Uterine virobiota of healthy mares encompasses distinct papillomavirus genotypes in a no strict host specificity manner

A molecular study to assess the presence of some papillomaviruses was performed on 105 uterine flushings of healthy mares using real time quantitative polymerase chain reaction (qPCR) and digital PCR (dPCR). Bovine, equine, and ovine papillomavirus DNA was detected in 27 uterine flushing samples through dPCR (~ 25.71%); qPCR was able to detect 18 positive samples (~ 17.14%). Differences between the two molecular protocols were significant as shown by McNemar’s test (p˂ 0.005). EcPV DNA was detected in 10 samples by dPCR (~ 9.52%) of uterine samples. Conventional qPCR detected EcPV DNA in 7 samples (~ 6.66). dPCR revealed OaPV1 DNA in 13 samples (12.38%). qPCR revealed OaPV1 DNA in 9 samples (8.57%).
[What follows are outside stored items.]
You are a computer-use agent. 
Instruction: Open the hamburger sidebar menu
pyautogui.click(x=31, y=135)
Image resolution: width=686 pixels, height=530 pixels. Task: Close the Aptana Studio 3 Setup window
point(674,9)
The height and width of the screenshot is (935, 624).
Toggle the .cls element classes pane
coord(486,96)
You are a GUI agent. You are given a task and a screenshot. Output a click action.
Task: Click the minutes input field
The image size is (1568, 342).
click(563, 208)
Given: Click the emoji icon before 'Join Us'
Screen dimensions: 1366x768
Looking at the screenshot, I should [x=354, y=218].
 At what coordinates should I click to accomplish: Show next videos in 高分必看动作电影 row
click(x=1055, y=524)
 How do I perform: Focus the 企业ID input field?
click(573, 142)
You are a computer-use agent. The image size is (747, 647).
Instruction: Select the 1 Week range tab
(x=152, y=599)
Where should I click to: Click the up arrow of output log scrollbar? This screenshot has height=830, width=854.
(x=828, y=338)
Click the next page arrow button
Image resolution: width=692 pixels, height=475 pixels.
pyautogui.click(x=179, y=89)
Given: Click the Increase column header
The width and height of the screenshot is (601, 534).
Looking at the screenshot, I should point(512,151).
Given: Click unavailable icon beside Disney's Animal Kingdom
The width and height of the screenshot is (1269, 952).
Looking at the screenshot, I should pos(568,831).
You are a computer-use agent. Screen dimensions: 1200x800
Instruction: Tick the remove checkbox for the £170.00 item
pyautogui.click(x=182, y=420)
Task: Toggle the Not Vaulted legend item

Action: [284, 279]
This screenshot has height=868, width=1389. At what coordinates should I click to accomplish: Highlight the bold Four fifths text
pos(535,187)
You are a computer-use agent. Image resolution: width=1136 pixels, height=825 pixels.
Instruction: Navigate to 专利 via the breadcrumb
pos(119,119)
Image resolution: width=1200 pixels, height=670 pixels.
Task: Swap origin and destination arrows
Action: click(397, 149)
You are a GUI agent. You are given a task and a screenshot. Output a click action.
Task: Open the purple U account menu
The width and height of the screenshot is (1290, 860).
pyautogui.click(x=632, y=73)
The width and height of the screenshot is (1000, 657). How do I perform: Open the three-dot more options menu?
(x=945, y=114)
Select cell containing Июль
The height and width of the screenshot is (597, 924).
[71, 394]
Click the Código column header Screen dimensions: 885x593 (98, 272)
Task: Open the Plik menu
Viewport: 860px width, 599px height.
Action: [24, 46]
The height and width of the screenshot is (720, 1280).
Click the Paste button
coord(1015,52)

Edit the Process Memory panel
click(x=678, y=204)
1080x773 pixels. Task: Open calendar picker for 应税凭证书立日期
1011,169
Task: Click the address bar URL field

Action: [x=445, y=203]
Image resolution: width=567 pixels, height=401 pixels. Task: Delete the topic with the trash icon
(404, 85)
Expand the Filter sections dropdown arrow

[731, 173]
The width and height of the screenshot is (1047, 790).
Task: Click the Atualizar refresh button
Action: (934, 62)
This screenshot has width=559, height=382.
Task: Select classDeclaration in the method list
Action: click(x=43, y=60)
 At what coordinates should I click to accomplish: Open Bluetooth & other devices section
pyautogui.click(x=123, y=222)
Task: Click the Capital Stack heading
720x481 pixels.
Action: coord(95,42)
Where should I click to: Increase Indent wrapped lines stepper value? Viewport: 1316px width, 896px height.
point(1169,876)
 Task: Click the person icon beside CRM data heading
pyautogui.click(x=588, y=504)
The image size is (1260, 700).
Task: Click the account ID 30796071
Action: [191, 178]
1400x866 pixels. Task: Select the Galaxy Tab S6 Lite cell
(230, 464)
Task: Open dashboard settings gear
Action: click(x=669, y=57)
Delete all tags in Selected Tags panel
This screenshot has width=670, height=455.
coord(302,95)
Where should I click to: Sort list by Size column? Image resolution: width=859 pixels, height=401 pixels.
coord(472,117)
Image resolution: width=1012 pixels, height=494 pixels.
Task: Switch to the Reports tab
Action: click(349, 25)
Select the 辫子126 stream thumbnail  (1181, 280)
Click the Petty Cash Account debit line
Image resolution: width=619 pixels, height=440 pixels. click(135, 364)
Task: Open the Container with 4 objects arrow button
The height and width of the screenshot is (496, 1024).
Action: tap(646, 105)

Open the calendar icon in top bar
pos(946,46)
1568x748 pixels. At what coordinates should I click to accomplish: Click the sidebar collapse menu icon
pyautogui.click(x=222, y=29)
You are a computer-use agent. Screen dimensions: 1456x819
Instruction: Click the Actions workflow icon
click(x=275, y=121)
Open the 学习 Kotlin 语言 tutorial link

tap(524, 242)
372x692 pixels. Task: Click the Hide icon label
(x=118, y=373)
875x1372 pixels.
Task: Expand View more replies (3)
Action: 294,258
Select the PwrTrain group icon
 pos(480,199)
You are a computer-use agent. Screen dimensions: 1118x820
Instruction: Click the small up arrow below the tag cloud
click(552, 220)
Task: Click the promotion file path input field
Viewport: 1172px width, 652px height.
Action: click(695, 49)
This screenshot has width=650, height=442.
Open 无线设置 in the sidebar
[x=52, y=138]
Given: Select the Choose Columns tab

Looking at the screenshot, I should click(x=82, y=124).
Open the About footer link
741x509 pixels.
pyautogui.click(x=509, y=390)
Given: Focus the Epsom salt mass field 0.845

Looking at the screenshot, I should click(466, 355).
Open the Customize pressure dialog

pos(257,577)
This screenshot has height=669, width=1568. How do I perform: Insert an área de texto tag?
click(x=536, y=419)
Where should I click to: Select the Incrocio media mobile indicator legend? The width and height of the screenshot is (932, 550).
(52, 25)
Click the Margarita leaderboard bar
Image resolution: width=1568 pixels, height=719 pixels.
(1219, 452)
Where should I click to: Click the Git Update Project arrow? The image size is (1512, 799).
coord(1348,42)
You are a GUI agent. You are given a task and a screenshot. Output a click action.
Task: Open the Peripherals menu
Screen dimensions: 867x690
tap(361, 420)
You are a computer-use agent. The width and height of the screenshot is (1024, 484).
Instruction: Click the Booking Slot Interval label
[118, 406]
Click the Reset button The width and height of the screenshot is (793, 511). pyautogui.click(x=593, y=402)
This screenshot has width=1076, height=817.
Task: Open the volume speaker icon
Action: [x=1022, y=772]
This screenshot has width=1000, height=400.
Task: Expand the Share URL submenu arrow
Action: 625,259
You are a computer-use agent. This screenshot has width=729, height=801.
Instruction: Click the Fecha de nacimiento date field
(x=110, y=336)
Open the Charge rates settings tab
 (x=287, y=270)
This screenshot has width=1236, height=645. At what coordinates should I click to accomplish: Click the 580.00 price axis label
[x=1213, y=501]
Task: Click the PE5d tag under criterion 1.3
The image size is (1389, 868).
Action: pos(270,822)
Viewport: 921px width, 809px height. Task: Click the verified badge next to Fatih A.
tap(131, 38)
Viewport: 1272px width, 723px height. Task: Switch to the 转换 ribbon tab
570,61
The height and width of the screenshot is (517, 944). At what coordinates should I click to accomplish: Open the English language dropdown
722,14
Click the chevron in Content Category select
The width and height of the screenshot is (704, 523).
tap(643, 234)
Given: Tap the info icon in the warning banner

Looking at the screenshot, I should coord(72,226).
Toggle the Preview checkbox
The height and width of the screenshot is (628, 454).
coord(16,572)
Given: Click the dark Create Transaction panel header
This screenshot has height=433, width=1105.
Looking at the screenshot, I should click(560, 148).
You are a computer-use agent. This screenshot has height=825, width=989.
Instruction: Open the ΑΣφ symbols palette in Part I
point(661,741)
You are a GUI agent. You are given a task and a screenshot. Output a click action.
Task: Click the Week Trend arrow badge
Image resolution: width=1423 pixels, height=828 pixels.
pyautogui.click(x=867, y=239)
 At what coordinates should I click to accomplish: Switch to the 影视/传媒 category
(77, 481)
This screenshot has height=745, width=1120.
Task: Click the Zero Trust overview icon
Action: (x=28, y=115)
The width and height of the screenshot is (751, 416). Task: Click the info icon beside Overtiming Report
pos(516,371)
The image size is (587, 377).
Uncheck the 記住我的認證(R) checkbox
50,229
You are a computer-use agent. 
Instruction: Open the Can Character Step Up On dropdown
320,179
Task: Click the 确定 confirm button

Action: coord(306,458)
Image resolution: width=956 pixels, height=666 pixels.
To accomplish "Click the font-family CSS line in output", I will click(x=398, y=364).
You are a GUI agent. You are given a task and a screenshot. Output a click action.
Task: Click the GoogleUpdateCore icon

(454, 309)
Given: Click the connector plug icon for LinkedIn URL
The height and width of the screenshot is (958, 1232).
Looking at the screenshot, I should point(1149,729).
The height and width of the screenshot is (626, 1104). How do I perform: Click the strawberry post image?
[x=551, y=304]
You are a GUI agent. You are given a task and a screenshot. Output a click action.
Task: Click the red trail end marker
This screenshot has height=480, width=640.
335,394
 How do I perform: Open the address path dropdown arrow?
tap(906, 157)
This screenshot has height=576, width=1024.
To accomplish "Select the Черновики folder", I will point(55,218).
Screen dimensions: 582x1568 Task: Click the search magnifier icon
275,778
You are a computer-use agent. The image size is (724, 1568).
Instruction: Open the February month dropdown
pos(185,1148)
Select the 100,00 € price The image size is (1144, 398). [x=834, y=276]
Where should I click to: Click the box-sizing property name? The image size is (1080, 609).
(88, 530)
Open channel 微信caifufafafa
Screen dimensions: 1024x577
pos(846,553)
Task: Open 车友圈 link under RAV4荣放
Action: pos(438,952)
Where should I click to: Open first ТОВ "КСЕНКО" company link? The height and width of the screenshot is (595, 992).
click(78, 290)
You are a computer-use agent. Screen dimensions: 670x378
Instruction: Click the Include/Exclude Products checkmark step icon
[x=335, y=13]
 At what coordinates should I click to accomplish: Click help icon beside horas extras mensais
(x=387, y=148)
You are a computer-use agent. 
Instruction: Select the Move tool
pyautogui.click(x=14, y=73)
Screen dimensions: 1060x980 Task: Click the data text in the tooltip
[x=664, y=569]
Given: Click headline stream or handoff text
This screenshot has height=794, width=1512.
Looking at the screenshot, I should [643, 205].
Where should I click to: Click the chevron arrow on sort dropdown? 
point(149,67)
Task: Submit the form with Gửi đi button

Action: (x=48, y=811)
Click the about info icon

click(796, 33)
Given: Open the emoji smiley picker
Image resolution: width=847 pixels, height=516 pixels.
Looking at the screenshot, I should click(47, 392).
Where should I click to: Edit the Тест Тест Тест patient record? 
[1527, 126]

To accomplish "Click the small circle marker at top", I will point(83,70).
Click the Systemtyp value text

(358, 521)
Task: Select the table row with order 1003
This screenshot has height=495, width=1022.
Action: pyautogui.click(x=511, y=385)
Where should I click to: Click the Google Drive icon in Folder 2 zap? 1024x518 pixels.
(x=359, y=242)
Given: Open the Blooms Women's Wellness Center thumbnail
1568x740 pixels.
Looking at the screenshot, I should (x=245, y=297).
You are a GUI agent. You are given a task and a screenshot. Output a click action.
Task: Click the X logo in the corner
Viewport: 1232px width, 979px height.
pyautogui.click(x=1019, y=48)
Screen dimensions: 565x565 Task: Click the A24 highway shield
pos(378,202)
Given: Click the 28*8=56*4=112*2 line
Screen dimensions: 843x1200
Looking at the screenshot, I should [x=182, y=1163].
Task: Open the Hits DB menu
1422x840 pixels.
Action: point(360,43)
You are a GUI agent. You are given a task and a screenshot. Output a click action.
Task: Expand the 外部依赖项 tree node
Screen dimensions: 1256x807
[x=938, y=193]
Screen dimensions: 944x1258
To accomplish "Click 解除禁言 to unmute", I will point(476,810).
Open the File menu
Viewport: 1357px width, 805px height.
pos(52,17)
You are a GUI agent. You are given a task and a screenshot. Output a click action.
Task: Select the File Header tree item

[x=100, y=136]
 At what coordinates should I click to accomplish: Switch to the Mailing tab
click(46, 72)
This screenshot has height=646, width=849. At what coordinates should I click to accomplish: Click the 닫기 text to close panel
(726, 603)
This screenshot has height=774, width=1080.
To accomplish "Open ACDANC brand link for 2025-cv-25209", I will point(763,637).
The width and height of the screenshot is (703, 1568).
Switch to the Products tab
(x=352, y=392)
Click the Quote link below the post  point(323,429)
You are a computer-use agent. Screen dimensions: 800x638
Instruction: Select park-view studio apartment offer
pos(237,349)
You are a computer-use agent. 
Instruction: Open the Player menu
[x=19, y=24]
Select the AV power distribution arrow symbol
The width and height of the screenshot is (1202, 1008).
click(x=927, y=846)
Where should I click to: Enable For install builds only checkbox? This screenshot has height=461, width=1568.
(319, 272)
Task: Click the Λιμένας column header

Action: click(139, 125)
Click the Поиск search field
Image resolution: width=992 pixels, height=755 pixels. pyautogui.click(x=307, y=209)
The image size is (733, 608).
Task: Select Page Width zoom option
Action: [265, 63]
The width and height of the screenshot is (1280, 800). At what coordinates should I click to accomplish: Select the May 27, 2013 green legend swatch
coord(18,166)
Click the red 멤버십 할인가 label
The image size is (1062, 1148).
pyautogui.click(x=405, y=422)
BPV DNA was found by dPCR in 4 samples (~ 3.80%); conventional PCR revealed BPV DNA in two uterine flushings, that is ~ 1.90% of healthy uterine matrices. Overall, OaPV1 was the most detected papillomavirus from mare uterus. Similar molecular findings were found in the virobiota of mare vagina. EcPV9 was the most prevalent equine PV genotype. EcPV8, BPV13, ChPV1, ChPV2, OaPV2, OaPV3, and OaPV4 were not detected. This study argues against strict host specificity of BPVs and OaPVs.